The pharmaceutical sector is highly-regulated with strict controls over how companies can communicate with health care practitioners (HCPs) and what data can be shared. Marketing remains labour-intensive and expensive, with field sales-force visits to explain new products, changes in indication and new clinical studies one of the main routes-to-market. This overhead serves to increase the cost of products while diverting funds away from R&D and patient access to medication.
To address this, quantLab brought together a team of AI, big data and domain experts to explore how an AI-based engagement recommendation solution could be deployed. This would optimise the HCPs each sales representative should visit, when was the most appropriate time to do so, what topics they should discuss and relevant content to share.
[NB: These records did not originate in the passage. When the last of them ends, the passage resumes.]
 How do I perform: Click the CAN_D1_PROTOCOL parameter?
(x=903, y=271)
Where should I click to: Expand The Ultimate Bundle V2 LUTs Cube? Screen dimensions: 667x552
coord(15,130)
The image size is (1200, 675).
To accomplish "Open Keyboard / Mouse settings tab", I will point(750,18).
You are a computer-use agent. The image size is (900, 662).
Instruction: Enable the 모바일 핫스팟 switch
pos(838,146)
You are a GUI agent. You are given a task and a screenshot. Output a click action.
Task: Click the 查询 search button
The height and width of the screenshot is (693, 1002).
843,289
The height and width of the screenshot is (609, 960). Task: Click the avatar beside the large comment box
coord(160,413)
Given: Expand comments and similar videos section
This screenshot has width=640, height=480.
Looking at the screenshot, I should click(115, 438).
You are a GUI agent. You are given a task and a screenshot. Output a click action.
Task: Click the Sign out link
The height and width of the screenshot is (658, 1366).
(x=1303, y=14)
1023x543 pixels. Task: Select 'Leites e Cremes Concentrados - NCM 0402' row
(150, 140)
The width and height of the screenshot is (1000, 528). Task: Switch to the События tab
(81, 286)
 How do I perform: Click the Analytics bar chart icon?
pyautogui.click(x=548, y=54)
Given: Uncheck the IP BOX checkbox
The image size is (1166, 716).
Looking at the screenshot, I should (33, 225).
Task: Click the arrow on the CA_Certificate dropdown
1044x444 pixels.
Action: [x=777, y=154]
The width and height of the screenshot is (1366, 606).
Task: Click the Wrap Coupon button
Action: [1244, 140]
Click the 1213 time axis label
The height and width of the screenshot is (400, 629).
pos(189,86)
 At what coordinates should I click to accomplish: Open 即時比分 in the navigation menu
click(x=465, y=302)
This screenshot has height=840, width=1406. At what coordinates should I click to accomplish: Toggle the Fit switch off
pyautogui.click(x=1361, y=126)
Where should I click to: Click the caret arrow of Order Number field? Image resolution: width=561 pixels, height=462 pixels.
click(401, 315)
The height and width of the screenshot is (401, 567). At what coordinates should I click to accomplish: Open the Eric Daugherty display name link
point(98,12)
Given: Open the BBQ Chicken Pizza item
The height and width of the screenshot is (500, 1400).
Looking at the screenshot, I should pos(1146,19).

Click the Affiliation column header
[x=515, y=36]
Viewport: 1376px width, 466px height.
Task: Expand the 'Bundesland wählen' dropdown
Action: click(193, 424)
The solution would need to be capable of working at a global level, but still have local country salience.
Data on prescriptions written by each practitioner is available, together with CRM data from pharmaceutical manufacturers, but this was found to be limited when looking to tailor engagement to the specific needs and behaviours of an HCP. Disease prevalence and demographics were added to predict patient load in any given week and to model the number of prescriptions that can be written. Where the actual level matches this model, no sales visit is required, but where it is lower, the cost of direct engagement can be justified.
Using AI and neural networks, it became possible to understand the relationships between different data sets, for example that an outbreak of influenza in a given city will lead to an upswing in demand for respiratory products six weeks later. This insight can be used to schedule representatives’ visits at the right time in the demand curve.
The expectation is that mathematical modelling will now help to drive the digital transformation of this global sector.